Tips for Making Dinner Kid Friendly WITHOUT Cooking a Separate Meal
We've all been there. You've just spent 20 minutes preparing a meal you can't wait to eat. You call the family to the table. The kids look at the food and groan, "EWWW, I don't like fill in the blank!" Gut punch. It's hard not to get your feelings hurt after all your effort. I know I've found myself pouting over my unappreciated efforts. Our kids are age 9 and 5 so over the years I've developed some techniques to cut down on the dinner time downers for my sanity and theirs.
1. We allow for some modification of the main course.
For instance, when I make chili or taco soup my eldest turns up her nose.

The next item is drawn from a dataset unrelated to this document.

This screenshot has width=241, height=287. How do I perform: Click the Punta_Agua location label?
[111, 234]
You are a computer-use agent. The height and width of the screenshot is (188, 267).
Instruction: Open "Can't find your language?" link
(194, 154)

If I use a slotted spoon and put the meat and beans onto her plate and pair it with shredded cheese and tortilla chips she won't complain. I'll even try to pick out a few tomatoes so she doesn't have nightmares! If we are having steak, we cook theirs a little longer since they don't like it too rare. If I make chicken wings, I keep a few plain without seasoning since they don't like spicy food. These are all very easy modifications.
2. We expose them to foods over and over.
The kids don't like sweet potatoes. Instead of leaving it off their plate, I put a small amount every time we eat them. The theory is that over time, they won't be so afraid of this food. We've had success with this method with several different foods. Sometimes it takes up to 10 exposures before they touch it with their finger. Then it may take another time or two before they pick it up and smell it. They may even go so far as to touch it to their tongue and say "yuck". We still put it on their plate because eventually they get brave enough to actually try it. We always laugh and celebrate when they finally try something new and actually like it.
3. We allow some substitutions on veggies.
Our kids don't like mushrooms (yet). The other night we had steak topped with mushrooms. The kids had steak and they had a bit of mushroom on their plate, but their main veggie was sugar snap peas. They also had a sweet potato to get used to. We know they will eat steak and peas. The other sides are just there for exposure.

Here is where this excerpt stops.